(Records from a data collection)

+++++

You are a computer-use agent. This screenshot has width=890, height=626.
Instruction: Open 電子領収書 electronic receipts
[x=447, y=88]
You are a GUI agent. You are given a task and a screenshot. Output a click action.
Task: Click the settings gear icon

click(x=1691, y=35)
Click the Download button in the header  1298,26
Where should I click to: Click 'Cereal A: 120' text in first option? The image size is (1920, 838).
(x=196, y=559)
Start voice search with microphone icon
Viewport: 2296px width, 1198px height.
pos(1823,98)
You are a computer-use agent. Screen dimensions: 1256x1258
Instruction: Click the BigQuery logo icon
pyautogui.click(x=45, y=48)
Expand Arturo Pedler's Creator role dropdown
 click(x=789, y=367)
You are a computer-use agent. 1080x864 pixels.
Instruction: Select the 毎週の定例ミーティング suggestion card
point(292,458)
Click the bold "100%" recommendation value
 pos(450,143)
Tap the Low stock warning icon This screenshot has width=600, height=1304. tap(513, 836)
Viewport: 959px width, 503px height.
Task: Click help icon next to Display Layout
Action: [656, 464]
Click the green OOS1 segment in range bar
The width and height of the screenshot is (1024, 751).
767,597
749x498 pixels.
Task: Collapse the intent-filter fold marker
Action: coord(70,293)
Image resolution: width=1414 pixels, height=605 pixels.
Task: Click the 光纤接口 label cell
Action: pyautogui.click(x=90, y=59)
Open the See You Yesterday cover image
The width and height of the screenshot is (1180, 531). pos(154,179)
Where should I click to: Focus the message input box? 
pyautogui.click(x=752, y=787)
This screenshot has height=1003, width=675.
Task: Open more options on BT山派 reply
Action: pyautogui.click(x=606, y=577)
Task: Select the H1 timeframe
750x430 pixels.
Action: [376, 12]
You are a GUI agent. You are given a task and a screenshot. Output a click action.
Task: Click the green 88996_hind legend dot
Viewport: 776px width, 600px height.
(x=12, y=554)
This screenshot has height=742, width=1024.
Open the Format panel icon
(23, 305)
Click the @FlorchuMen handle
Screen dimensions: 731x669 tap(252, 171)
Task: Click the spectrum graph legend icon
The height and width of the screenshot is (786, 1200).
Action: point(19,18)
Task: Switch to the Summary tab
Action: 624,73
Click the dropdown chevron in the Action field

+++++

§ WHAT IS EXPECTED:
Copy each of the entries above line for line, with no changes.

§ THE RESULT:
You are a computer-use agent. This screenshot has width=890, height=626.
Instruction: Open 電子領収書 electronic receipts
[x=447, y=88]
You are a GUI agent. You are given a task and a screenshot. Output a click action.
Task: Click the settings gear icon

click(x=1691, y=35)
Click the Download button in the header  1298,26
Where should I click to: Click 'Cereal A: 120' text in first option? The image size is (1920, 838).
(x=196, y=559)
Start voice search with microphone icon
Viewport: 2296px width, 1198px height.
pos(1823,98)
You are a computer-use agent. Screen dimensions: 1256x1258
Instruction: Click the BigQuery logo icon
pyautogui.click(x=45, y=48)
Expand Arturo Pedler's Creator role dropdown
 click(x=789, y=367)
You are a computer-use agent. 1080x864 pixels.
Instruction: Select the 毎週の定例ミーティング suggestion card
point(292,458)
Click the bold "100%" recommendation value
 pos(450,143)
Tap the Low stock warning icon This screenshot has width=600, height=1304. tap(513, 836)
Viewport: 959px width, 503px height.
Task: Click help icon next to Display Layout
Action: [656, 464]
Click the green OOS1 segment in range bar
The width and height of the screenshot is (1024, 751).
767,597
749x498 pixels.
Task: Collapse the intent-filter fold marker
Action: coord(70,293)
Image resolution: width=1414 pixels, height=605 pixels.
Task: Click the 光纤接口 label cell
Action: pyautogui.click(x=90, y=59)
Open the See You Yesterday cover image
The width and height of the screenshot is (1180, 531). pos(154,179)
Where should I click to: Focus the message input box? 
pyautogui.click(x=752, y=787)
This screenshot has height=1003, width=675.
Task: Open more options on BT山派 reply
Action: pyautogui.click(x=606, y=577)
Task: Select the H1 timeframe
750x430 pixels.
Action: [376, 12]
You are a GUI agent. You are given a task and a screenshot. Output a click action.
Task: Click the green 88996_hind legend dot
Viewport: 776px width, 600px height.
(x=12, y=554)
This screenshot has height=742, width=1024.
Open the Format panel icon
(23, 305)
Click the @FlorchuMen handle
Screen dimensions: 731x669 tap(252, 171)
Task: Click the spectrum graph legend icon
The height and width of the screenshot is (786, 1200).
Action: point(19,18)
Task: Switch to the Summary tab
Action: 624,73
Click the dropdown chevron in the Action field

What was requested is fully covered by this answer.